#### Task description
The whole listing should be given back without any alteration.

#### Dataset extract
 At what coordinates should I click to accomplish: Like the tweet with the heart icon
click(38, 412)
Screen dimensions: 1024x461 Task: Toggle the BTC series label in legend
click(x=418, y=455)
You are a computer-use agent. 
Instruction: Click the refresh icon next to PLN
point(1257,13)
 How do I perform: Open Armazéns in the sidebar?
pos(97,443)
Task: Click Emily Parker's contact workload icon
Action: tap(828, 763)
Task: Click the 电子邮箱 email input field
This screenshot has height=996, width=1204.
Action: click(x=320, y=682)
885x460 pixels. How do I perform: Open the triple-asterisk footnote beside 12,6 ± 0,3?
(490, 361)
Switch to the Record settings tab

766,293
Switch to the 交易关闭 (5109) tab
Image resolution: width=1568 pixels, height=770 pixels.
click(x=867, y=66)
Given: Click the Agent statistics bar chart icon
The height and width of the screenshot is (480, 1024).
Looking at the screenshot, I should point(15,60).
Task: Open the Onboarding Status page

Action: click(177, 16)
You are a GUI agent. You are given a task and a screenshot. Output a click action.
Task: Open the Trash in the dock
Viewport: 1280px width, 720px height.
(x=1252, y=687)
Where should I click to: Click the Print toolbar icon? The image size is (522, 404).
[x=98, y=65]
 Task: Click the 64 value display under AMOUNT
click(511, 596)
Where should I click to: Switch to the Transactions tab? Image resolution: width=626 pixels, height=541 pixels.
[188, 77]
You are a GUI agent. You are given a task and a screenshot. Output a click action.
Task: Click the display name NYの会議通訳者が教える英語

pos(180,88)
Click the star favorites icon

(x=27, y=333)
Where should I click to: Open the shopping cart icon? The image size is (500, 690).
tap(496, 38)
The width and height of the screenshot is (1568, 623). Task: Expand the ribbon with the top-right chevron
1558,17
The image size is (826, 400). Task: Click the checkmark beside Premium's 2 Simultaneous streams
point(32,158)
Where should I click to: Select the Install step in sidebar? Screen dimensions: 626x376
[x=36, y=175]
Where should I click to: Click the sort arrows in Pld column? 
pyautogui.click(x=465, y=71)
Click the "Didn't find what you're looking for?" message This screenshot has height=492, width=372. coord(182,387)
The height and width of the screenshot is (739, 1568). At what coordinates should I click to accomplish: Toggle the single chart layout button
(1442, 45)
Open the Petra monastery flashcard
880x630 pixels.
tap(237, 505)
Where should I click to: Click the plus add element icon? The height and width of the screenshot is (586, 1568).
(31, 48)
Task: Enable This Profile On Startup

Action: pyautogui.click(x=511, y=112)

#### Exercise response
 At what coordinates should I click to accomplish: Like the tweet with the heart icon
click(38, 412)
Screen dimensions: 1024x461 Task: Toggle the BTC series label in legend
click(x=418, y=455)
You are a computer-use agent. 
Instruction: Click the refresh icon next to PLN
point(1257,13)
 How do I perform: Open Armazéns in the sidebar?
pos(97,443)
Task: Click Emily Parker's contact workload icon
Action: tap(828, 763)
Task: Click the 电子邮箱 email input field
This screenshot has height=996, width=1204.
Action: click(x=320, y=682)
885x460 pixels. How do I perform: Open the triple-asterisk footnote beside 12,6 ± 0,3?
(490, 361)
Switch to the Record settings tab

766,293
Switch to the 交易关闭 (5109) tab
Image resolution: width=1568 pixels, height=770 pixels.
click(x=867, y=66)
Given: Click the Agent statistics bar chart icon
The height and width of the screenshot is (480, 1024).
Looking at the screenshot, I should point(15,60).
Task: Open the Onboarding Status page

Action: click(177, 16)
You are a GUI agent. You are given a task and a screenshot. Output a click action.
Task: Open the Trash in the dock
Viewport: 1280px width, 720px height.
(x=1252, y=687)
Where should I click to: Click the Print toolbar icon? The image size is (522, 404).
[x=98, y=65]
 Task: Click the 64 value display under AMOUNT
click(511, 596)
Where should I click to: Switch to the Transactions tab? Image resolution: width=626 pixels, height=541 pixels.
[188, 77]
You are a GUI agent. You are given a task and a screenshot. Output a click action.
Task: Click the display name NYの会議通訳者が教える英語

pos(180,88)
Click the star favorites icon

(x=27, y=333)
Where should I click to: Open the shopping cart icon? The image size is (500, 690).
tap(496, 38)
The width and height of the screenshot is (1568, 623). Task: Expand the ribbon with the top-right chevron
1558,17
The image size is (826, 400). Task: Click the checkmark beside Premium's 2 Simultaneous streams
point(32,158)
Where should I click to: Select the Install step in sidebar? Screen dimensions: 626x376
[x=36, y=175]
Where should I click to: Click the sort arrows in Pld column? 
pyautogui.click(x=465, y=71)
Click the "Didn't find what you're looking for?" message This screenshot has height=492, width=372. coord(182,387)
The height and width of the screenshot is (739, 1568). At what coordinates should I click to accomplish: Toggle the single chart layout button
(1442, 45)
Open the Petra monastery flashcard
880x630 pixels.
tap(237, 505)
Where should I click to: Click the plus add element icon? The height and width of the screenshot is (586, 1568).
(31, 48)
Task: Enable This Profile On Startup

Action: pyautogui.click(x=511, y=112)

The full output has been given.